The trillions of bacteria in and on our bodies can bolster our health and contribute to disease, but just which microbes are the key actors has been elusive. Now, a study involving thousands of people in Finland has identified a potential microbial culprit in some cases of depression.

The finding, which emerged from a study of how genetics and diet affect the microbiome, “is really solid proof that this association could have major clinical importance,” says Jack Gilbert, a microbial ecologist at the University of California, San Diego, who was not involved with the work.

Researchers are finding ever more links between brain conditions and gut microbes. People with autism and mood disorders, for example, have deficits of certain key bacteria in their guts. Whether those microbial deficits actually help cause the disorders is unclear, but the findings have spawned a rush to harness gut microbes and the substances they produce as possible treatments for a variety of brain disorders. Indeed, researchers recently reported in Frontiers in Psychiatry that fecal transplants improved symptoms in two depressed patients.

Guillaume Méric didn’t set out to find microbes that cause depression. A microbial bioinformatician at the Baker Heart & Diabetes Institute, he and his colleagues were analyzing data from a large health and lifestyle study from Finland. Part of a 40-year effort to track down underlying causes of chronic disease in Finnish people, the 2002 study assessed the genetic makeup of 6000 participants, identified their gut microbes, and compiled extensive data about their diets, lifestyles, prescription drug use, and health. Researchers tracked the health of participants until 2018.

Méric and his colleagues combed the data for clues to how a person’s diet and genetics affect the microbiome. “There have been very few studies that have examined [all these factors] in such detail,” Gilbert says. Two sections of the human genome seemed to strongly influence which microbes are present in the gut, the researchers report this week in Nature Genetics. One contains the gene for digesting the milk sugar lactose, and the other helps specify blood type. (A second study, also published today in Nature Genetics, identified the same genetic loci by analyzing the relationship between the genomes and gut microbes of 7700 people in the Netherlands.)

Méric’s team also explored which genetic variants might affect the abundance of certain microbes—and which of those variants were linked to 46 common diseases. When it came to depression, two bacteria that cause infections in hospitalized patients, Morganella and Klebsiella, seemed to play a causal role, the researchers say. One of them, Morganella, was significantly increased in a microbial survey of the 181 people in the study who later developed depression.

“This is really exciting,” says Jeroen Raes, a microbiologist at KU Leuven who was not involved with the study. “The beauty of the work,” he adds, is that Méric and colleagues made the connection between increased levels of the bacterium and patients undergoing depression.

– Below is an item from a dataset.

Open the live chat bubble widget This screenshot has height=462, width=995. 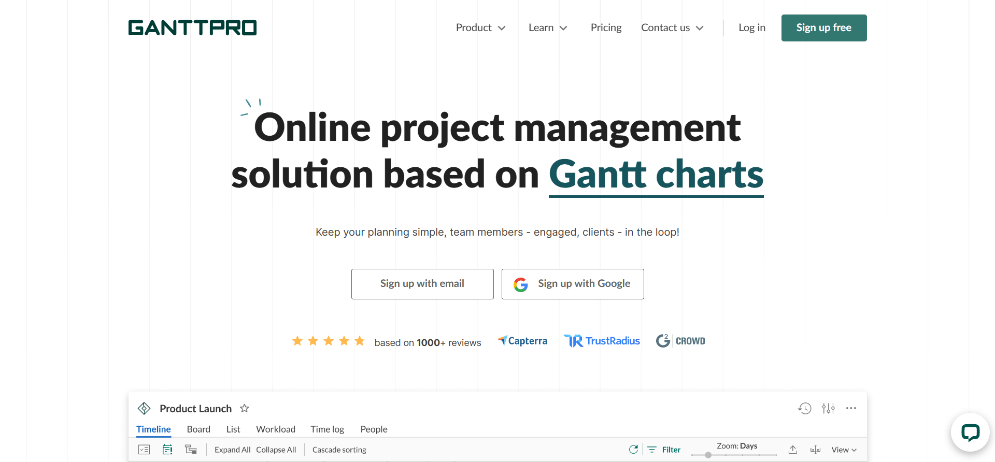coord(970,432)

Morganella has already been implicated in depression. As far back as 2008, researchers investigating a possible link between depression and inflammation found depressed people had stronger immune responses to chemicals produced by Morganella and other gram-negative bacteria in the gut. Thus, the newest study seems to be “further proof” that inflammation caused by gut microbes can influence mood, Gilbert says.

But the field is still in its infancy, says Gerard Clarke, a microbiome researcher at University College Cork, as there are many forms of depression and many possible ways that microbes could affect this disease. The “holy grail” is to identify a missing microbe that could be given as supplement, he says. But it’s less clear how Morganella could be eliminated from the gut to relieve symptoms. “That’s a bit more challenging.”